• _WHAT TO DO_
What is needed is an exact copy of the line with "Given: Select Limonade" and all lines that follow it in the entries below, the last line included.

[Records contained in a dataset]

######

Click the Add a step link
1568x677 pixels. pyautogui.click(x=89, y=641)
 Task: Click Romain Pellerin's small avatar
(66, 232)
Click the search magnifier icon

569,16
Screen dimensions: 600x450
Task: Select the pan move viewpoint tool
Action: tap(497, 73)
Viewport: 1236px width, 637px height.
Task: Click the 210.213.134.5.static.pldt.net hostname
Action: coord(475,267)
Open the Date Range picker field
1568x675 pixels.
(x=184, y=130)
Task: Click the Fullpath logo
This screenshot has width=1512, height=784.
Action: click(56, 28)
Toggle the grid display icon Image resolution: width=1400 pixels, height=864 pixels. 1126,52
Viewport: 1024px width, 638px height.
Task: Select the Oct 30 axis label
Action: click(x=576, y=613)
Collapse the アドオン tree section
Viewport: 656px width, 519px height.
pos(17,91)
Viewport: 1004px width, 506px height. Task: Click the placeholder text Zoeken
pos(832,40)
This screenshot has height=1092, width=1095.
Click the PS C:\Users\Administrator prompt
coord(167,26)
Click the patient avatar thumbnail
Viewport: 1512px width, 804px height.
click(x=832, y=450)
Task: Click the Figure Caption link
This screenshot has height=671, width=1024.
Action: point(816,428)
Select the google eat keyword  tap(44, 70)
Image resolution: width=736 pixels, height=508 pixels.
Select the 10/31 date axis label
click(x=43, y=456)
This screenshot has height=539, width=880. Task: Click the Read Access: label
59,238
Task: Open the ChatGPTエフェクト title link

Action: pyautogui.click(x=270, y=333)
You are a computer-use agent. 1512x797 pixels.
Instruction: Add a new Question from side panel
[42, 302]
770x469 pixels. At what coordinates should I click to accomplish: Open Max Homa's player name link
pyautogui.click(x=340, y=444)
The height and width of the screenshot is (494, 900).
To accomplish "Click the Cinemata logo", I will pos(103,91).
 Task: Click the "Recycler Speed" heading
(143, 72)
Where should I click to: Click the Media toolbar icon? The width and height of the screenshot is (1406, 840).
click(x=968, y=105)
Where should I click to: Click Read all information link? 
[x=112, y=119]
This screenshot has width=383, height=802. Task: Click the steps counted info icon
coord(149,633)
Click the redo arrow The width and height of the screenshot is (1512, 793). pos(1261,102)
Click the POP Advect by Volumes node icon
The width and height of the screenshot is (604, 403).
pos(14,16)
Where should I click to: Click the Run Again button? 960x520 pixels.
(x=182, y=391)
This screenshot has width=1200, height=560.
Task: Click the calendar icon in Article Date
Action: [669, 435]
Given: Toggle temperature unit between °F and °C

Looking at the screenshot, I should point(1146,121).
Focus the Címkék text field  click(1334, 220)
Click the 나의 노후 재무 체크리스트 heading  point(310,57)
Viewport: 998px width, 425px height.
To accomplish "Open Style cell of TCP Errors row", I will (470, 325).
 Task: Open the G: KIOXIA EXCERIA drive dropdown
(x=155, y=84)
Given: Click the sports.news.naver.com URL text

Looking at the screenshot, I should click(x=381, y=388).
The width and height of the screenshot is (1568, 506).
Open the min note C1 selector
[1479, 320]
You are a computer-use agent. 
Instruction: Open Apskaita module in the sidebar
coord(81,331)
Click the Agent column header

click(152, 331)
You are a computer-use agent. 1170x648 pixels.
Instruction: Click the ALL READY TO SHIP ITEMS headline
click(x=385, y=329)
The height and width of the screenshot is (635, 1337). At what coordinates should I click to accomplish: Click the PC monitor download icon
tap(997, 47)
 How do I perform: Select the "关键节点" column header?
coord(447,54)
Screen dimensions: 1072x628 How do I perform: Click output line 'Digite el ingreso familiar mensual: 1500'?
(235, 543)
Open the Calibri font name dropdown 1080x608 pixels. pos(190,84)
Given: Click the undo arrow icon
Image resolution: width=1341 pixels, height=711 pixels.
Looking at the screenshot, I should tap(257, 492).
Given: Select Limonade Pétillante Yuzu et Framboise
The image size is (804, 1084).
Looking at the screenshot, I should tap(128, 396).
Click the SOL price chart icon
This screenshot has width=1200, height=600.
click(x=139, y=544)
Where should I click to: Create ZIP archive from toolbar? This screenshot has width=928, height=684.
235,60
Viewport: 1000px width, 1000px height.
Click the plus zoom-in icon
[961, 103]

######

• _EXERCISE RESPONSE_
Given: Select Limonade Pétillante Yuzu et Framboise
The image size is (804, 1084).
Looking at the screenshot, I should tap(128, 396).
Click the SOL price chart icon
This screenshot has width=1200, height=600.
click(x=139, y=544)
Where should I click to: Create ZIP archive from toolbar? This screenshot has width=928, height=684.
235,60
Viewport: 1000px width, 1000px height.
Click the plus zoom-in icon
[961, 103]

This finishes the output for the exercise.